Pablo D. Herrera Veitia is an Afro-Cuban poet, Hiphop producer and scholar. He is, currently a Social Anthropology PhD Candidate at the University of St. Andrews, Scotland; and a 2018-2019 Nasir Jones Fellow with the Hiphop Archive and Research Institute, Harvard University. Havana’s Noise and Rhythm: Understanding Afro-Cubaneity, the doctoral dissertation Herrera Veitia is presently writing, explores the relationship between the sounds of Havana’s recent urban Afro-Cuban music, Havana’s Afro-Cuban life, and Afro-Cuban citizenship practices.

Herrera Veitia is arguably Cuba’s most influential beat-maker and a pioneer of the Afro-Cuban and Cuban Hiphop sounds who has also managed urban musicians and music-related projects in Cuba for over twenty years.  His cultural production work has contributed directly to the careers of many of the most important rap cubano artists. To his credit as a cultural producer goes the coordination of the Black August Collective showcases in Havana. A series of US-Cuba people-to-people music events, Black August, brought to Havana’s International Hiphop Festival, presentations by Mos Def and Talib Kweli’s Black Star, Hi-Tek, Dead Prez, Common, Tony Touch, and Project Blowed between 1998 and 2002. Pablo helped coordinate Rascalz, The Roots, and K’naan concerts in Havana amongst other projects where he has acted as consultant and facilitator of culture between Cuba and other countries, most notably the UK.
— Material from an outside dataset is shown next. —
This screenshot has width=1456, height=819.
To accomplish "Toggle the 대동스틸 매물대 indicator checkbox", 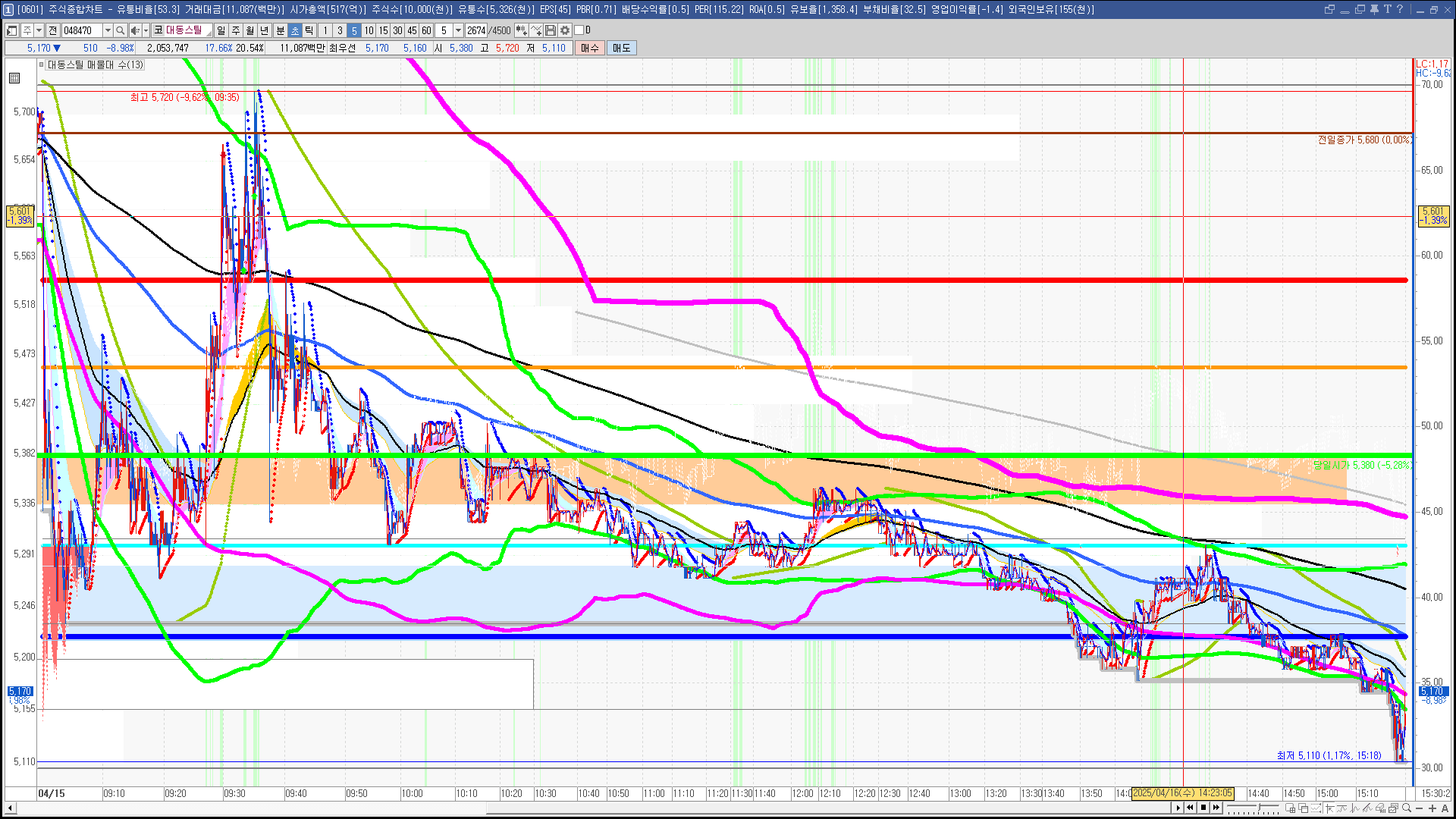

His writing has appeared in publications such as Lonely Planet, Cuba’s Revista Casa de las Americas, and more recently on where he developed the site’s current profile on Afro-Cuban culture. He has been a collaborator in several major academic research projects on rap and reggaeton music in Havana. Some of those projects include Sujatha Fernandez’s Cuba Represent (2006) and Close to the Edge (2011)Geoff Baker’s Buena Vista In the Club (2011); Tanya Saunders’s Cuban Underground Hiphop (2015); and Marc D. Perry’s Negro Soy Yo (2015).